Can this be correct $\lim_{n\to \infty}\int_0^{\pi\over 2}\cos x\cos\left({x\over n }\right)\ln(\ln\csc x) \, dx = -\gamma?$

Question

$$\lim_{n\to \infty}\int_0^{\pi\over 2}\cos x\cos\left({x\over n } \right) \log(\log\csc (x)) \, dx$$

surprisingly give a result $-0.577156\ldots$, which went we check up it, it is Euler's constant value!!!.

Is this true or Wolfram alpha integration has a bug in its software?

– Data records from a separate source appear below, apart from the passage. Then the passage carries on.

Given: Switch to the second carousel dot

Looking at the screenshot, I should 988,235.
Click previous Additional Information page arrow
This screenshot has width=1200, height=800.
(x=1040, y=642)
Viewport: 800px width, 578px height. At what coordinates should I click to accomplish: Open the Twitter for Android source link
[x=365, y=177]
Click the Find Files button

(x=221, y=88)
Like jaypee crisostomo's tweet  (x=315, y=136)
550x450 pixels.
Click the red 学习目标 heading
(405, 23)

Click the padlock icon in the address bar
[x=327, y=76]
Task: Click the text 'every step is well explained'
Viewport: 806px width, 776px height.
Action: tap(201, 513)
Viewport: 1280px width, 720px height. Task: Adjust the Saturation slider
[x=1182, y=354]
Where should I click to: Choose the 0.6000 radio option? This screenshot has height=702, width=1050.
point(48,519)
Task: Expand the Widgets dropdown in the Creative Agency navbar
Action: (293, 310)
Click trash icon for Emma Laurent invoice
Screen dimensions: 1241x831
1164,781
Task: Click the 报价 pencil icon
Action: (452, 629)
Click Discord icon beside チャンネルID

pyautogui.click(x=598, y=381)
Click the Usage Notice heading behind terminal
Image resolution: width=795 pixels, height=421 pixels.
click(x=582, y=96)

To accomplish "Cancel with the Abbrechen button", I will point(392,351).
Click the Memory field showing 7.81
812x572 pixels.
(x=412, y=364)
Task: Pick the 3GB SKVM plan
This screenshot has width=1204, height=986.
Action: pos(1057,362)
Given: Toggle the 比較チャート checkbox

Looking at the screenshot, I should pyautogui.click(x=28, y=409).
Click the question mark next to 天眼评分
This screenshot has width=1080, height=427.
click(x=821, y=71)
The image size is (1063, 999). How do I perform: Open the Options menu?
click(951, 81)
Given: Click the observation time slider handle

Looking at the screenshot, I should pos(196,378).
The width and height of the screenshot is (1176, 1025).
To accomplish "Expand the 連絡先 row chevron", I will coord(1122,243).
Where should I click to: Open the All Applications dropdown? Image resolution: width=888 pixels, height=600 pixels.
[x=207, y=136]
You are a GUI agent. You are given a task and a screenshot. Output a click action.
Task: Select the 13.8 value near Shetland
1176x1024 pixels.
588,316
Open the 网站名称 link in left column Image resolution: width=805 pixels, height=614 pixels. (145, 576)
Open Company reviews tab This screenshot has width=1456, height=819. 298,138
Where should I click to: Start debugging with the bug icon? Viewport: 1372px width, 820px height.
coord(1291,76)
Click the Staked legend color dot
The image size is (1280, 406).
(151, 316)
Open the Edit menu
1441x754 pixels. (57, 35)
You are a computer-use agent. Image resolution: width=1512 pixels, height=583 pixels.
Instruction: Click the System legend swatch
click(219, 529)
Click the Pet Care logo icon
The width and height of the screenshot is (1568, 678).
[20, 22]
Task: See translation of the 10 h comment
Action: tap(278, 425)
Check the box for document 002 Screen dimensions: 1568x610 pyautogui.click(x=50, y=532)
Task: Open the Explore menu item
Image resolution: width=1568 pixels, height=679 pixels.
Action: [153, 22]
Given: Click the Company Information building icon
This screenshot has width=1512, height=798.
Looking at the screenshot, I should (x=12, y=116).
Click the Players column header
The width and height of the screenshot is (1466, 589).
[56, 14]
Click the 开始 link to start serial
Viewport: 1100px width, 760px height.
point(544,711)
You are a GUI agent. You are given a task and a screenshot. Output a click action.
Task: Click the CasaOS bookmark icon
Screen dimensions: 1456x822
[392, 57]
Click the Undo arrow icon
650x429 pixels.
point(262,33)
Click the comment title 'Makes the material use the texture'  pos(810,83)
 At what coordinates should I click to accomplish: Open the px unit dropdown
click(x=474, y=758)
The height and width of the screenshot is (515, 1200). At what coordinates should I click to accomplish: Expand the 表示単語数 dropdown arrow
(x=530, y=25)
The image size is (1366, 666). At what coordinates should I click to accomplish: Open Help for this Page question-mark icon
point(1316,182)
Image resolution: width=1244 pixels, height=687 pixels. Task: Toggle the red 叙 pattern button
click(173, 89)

I don't think using basic Integration by part or substitution will work to solve this problem. This is pass my knowledge. If this integral is correct, then it Just by luck we found on wolfram integral.

Answer 1

Yes, that's true!

First, observe that you can replace the $\cos(\frac{x}{n})$ term with $1$ by the Monotone convergence theorem.

Then, do the substitution $t=\sin(x)$, so $dt=\cos(x)dx$ and $t$ takes values from 0 to 1. We get

$\int_0^1 \log(\log(\frac{1}{t}))dt = \int_0^1 \log(-\log(t))dt$

The last integral is indeed $\gamma$, as one can see in Wikipedia.

Alternatively, one can make another substitution to get $\int_0^{\infty} e^{-t}\log(t)dt$ and look at this question to see a proof the value is $\gamma$.